Problem details:
Where an image appears in the data, omit it and reproduce the rest exactly.

Stored data entries
*** Begin section ***
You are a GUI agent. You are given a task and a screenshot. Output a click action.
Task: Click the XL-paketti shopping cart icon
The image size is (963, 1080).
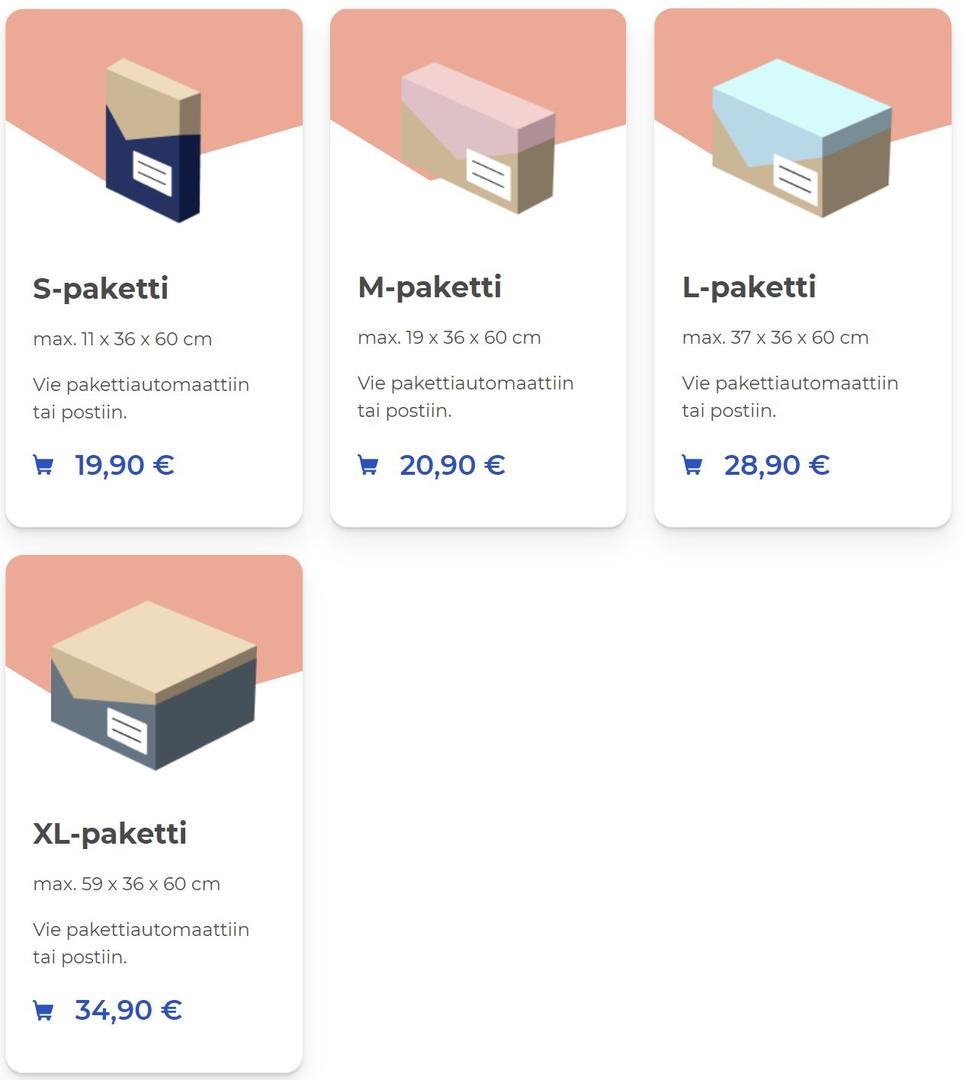[43, 1010]
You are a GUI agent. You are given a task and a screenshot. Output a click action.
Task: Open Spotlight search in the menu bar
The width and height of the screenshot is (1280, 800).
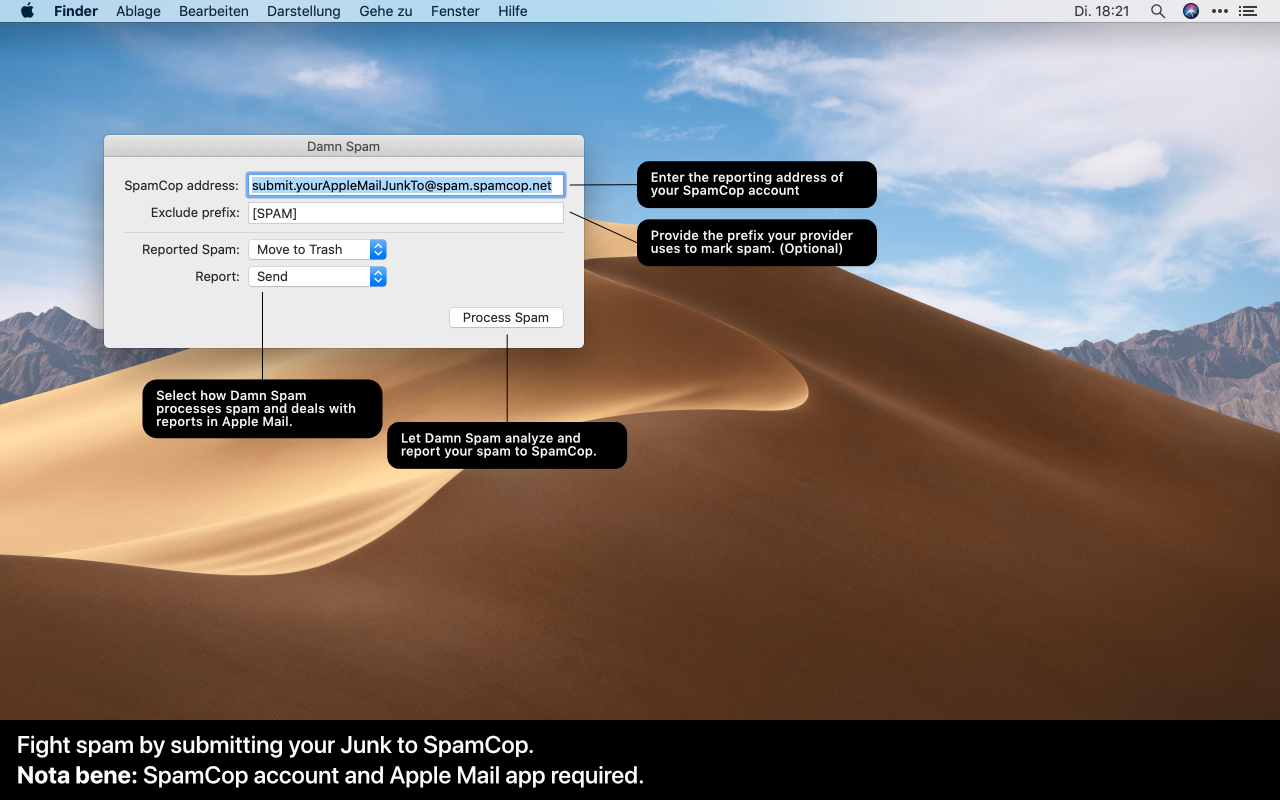1158,11
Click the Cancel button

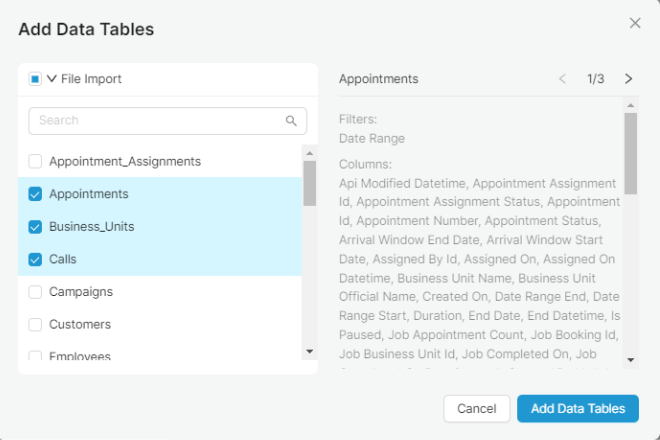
*** End section ***
Reply:
You are a GUI agent. You are given a task and a screenshot. Output a click action.
Task: Click the XL-paketti shopping cart icon
The image size is (963, 1080).
[43, 1010]
You are a GUI agent. You are given a task and a screenshot. Output a click action.
Task: Open Spotlight search in the menu bar
The width and height of the screenshot is (1280, 800).
1158,11
Click the Cancel button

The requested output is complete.